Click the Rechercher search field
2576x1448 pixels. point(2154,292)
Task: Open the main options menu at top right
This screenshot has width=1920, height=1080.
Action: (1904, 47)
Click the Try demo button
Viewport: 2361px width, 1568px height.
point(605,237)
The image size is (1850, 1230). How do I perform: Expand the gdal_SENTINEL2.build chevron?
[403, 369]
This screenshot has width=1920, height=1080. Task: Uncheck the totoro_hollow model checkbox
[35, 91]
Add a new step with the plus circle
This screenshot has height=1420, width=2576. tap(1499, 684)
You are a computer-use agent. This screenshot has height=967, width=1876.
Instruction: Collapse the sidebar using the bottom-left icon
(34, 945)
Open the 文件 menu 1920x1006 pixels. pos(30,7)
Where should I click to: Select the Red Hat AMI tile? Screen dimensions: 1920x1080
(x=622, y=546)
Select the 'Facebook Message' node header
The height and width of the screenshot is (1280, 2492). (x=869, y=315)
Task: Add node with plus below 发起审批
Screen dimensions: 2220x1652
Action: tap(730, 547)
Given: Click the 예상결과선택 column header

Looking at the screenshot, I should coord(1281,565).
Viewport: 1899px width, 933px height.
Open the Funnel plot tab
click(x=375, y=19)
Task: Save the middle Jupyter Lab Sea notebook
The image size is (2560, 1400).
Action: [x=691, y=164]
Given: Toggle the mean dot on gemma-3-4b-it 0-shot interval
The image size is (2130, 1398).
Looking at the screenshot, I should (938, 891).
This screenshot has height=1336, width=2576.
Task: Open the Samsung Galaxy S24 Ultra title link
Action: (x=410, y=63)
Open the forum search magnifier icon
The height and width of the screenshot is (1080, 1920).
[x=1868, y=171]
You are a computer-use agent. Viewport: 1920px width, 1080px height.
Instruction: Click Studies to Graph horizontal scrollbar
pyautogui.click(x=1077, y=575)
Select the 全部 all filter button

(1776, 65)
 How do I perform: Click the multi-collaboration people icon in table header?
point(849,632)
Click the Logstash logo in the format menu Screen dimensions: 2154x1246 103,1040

● ● ● ● ● ● ●

§ What is being asked: Print each record again. Nothing may be left out.

§ Task solution:
Click the Rechercher search field
2576x1448 pixels. point(2154,292)
Task: Open the main options menu at top right
This screenshot has width=1920, height=1080.
Action: (1904, 47)
Click the Try demo button
Viewport: 2361px width, 1568px height.
point(605,237)
The image size is (1850, 1230). How do I perform: Expand the gdal_SENTINEL2.build chevron?
[403, 369]
This screenshot has width=1920, height=1080. Task: Uncheck the totoro_hollow model checkbox
[35, 91]
Add a new step with the plus circle
This screenshot has height=1420, width=2576. tap(1499, 684)
You are a computer-use agent. This screenshot has height=967, width=1876.
Instruction: Collapse the sidebar using the bottom-left icon
(34, 945)
Open the 文件 menu 1920x1006 pixels. pos(30,7)
Where should I click to: Select the Red Hat AMI tile? Screen dimensions: 1920x1080
(x=622, y=546)
Select the 'Facebook Message' node header
The height and width of the screenshot is (1280, 2492). (x=869, y=315)
Task: Add node with plus below 发起审批
Screen dimensions: 2220x1652
Action: tap(730, 547)
Given: Click the 예상결과선택 column header

Looking at the screenshot, I should coord(1281,565).
Viewport: 1899px width, 933px height.
Open the Funnel plot tab
click(x=375, y=19)
Task: Save the middle Jupyter Lab Sea notebook
The image size is (2560, 1400).
Action: [x=691, y=164]
Given: Toggle the mean dot on gemma-3-4b-it 0-shot interval
The image size is (2130, 1398).
Looking at the screenshot, I should (938, 891).
This screenshot has height=1336, width=2576.
Task: Open the Samsung Galaxy S24 Ultra title link
Action: (x=410, y=63)
Open the forum search magnifier icon
The height and width of the screenshot is (1080, 1920).
[x=1868, y=171]
You are a computer-use agent. Viewport: 1920px width, 1080px height.
Instruction: Click Studies to Graph horizontal scrollbar
pyautogui.click(x=1077, y=575)
Select the 全部 all filter button

(1776, 65)
 How do I perform: Click the multi-collaboration people icon in table header?
point(849,632)
Click the Logstash logo in the format menu Screen dimensions: 2154x1246 103,1040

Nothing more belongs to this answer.